Cybercriminals have been increasingly using a new phishing-as-a-service (PhaaS) platform named ‘Tycoon 2FA’ to target Microsoft 365 and Gmail accounts and bypass two-factor authentication (2FA) protection.
Tycoon 2FA was discovered by Sekoia analysts in October 2023 during routine threat hunting, but it has been active since at least August 2023, when the Saad Tycoon group offered it through private Telegram channels.
The article continues:
In 2024, Tycoon 2FA released a new version that is stealthier, indicating a continuous effort to improve the kit. Currently, the service leverages 1,100 domains and has been observed in thousands of phishing attacks.
There are 7 stages that this attack uses.

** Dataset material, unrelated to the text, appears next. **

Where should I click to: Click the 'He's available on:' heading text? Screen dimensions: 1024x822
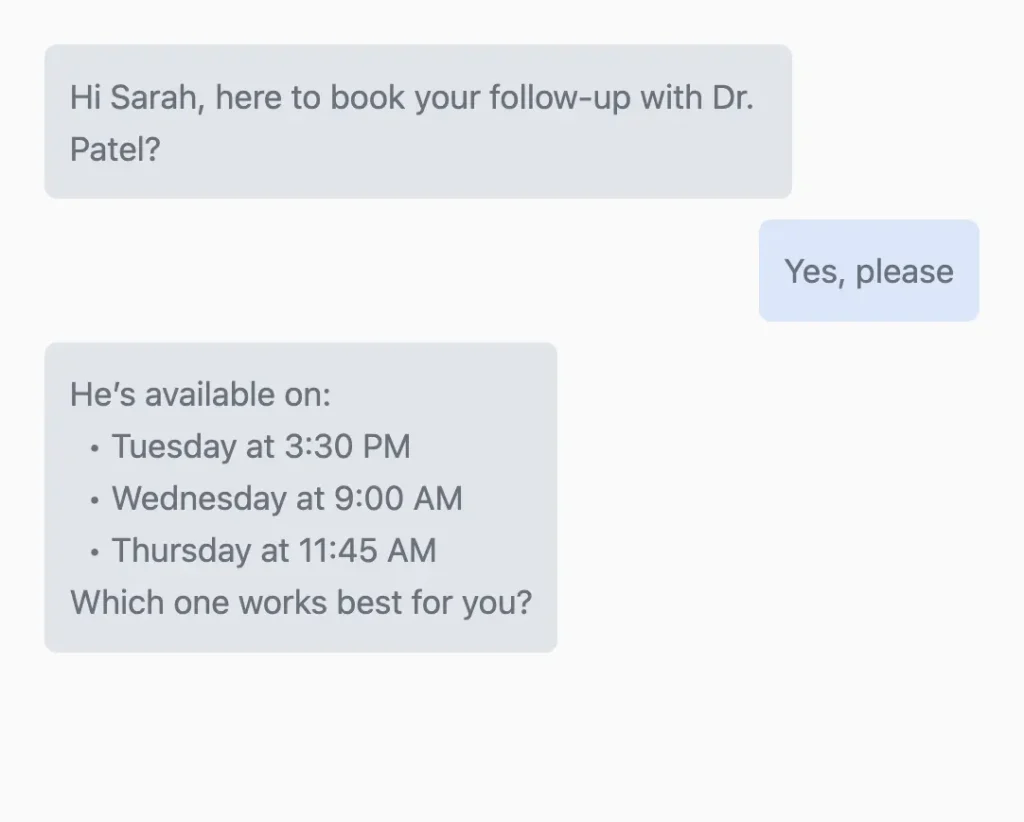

They’re numbered 0-6 below.
- Stage 0 – Attackers distribute malicious links via emails with embedded URLs or QR codes, tricking victims into accessing phishing pages.
- Stage 1 – A security challenge (Cloudflare Turnstile) filters out bots, allowing only human interactions to proceed to the deceptive phishing site.
- Stage 2 – Background scripts extract the victim’s email from the URL to customize the phishing attack.
- Stage 3 – Users are quietly redirected to another part of the phishing site, moving them closer to the fake login page.
- Stage 4 – This stage presents a fake Microsoft login page to steal credentials, using WebSockets for data exfiltration.
- Stage 6 – Finally, victims are directed to a legitimate-looking page, obscuring the phishing attack’s success.
Stage 5 – The kit mimics a 2FA challenge, intercepting the 2FA token or response to bypass security measures.
This kit has recently been updated to become more stealthy.
For example, the kit now delays loading malicious resources until after the Cloudflare Turnstile challenge is resolved, using pseudorandom names for URLs to obscure its activities.
The article also talks about the use of the bitcoin wallet receiving quite a bit of money. And as for the domains, there are at least 1100 different domains observed in the research.
Have fun with this one. New MFA-bypassing phishing kit targets Microsoft 365, Gmail accounts is the article.
Hunches are, we may want to talk about this, but I’ll let listener and co-hosts decide.